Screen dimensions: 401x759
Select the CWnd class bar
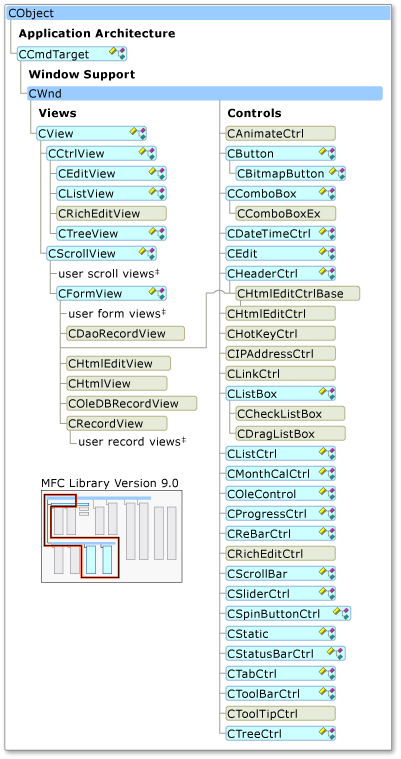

---

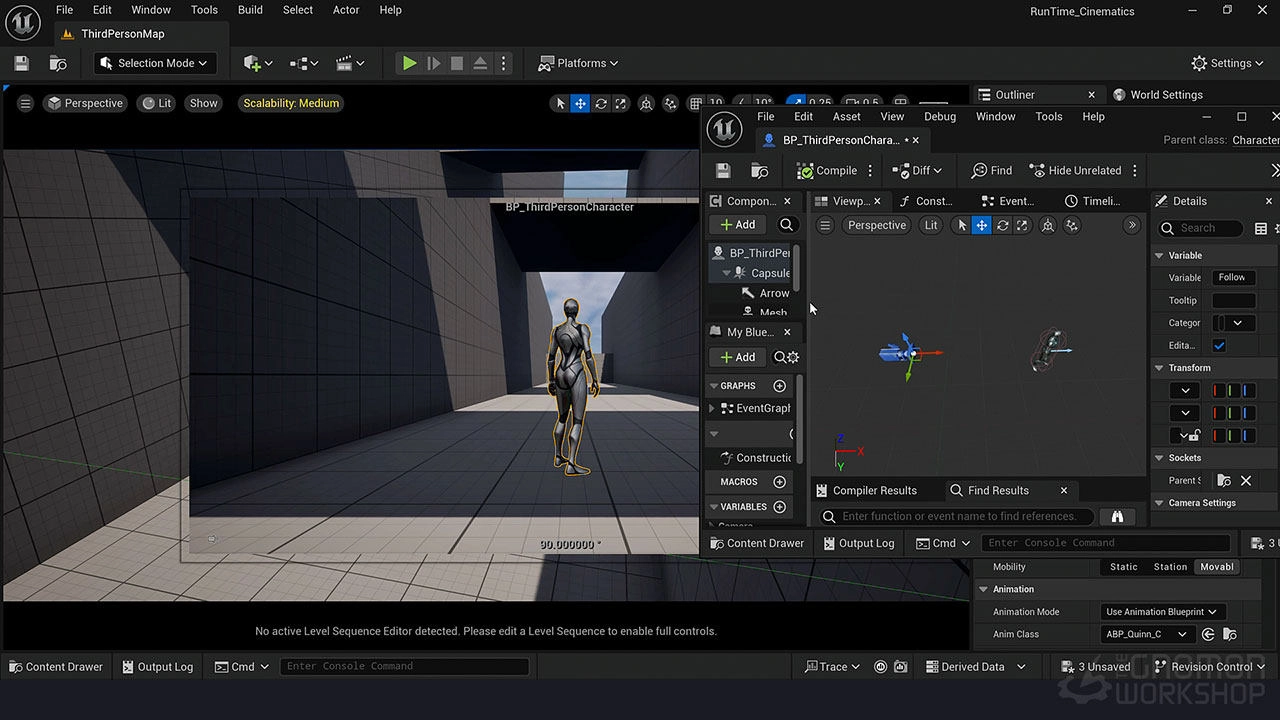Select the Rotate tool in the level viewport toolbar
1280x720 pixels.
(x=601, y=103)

--

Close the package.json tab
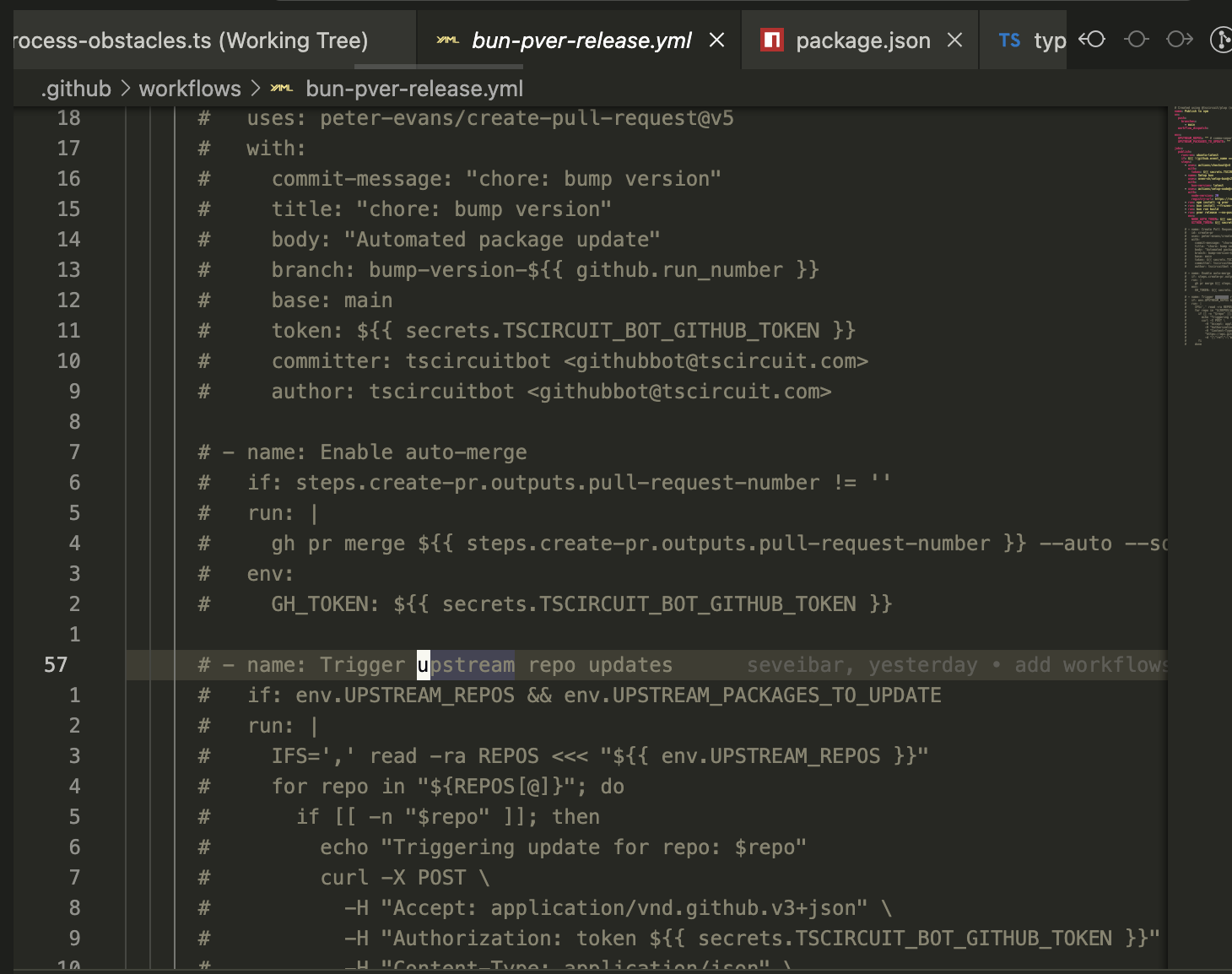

• [What the exercise asks]
Nothing but the lines above from the one containing "Screen dimensions: 401x759" through the one containing "Select the CWnd class bar" should appear in the answer, each repeated exactly.

• [Expected output]
Screen dimensions: 401x759
Select the CWnd class bar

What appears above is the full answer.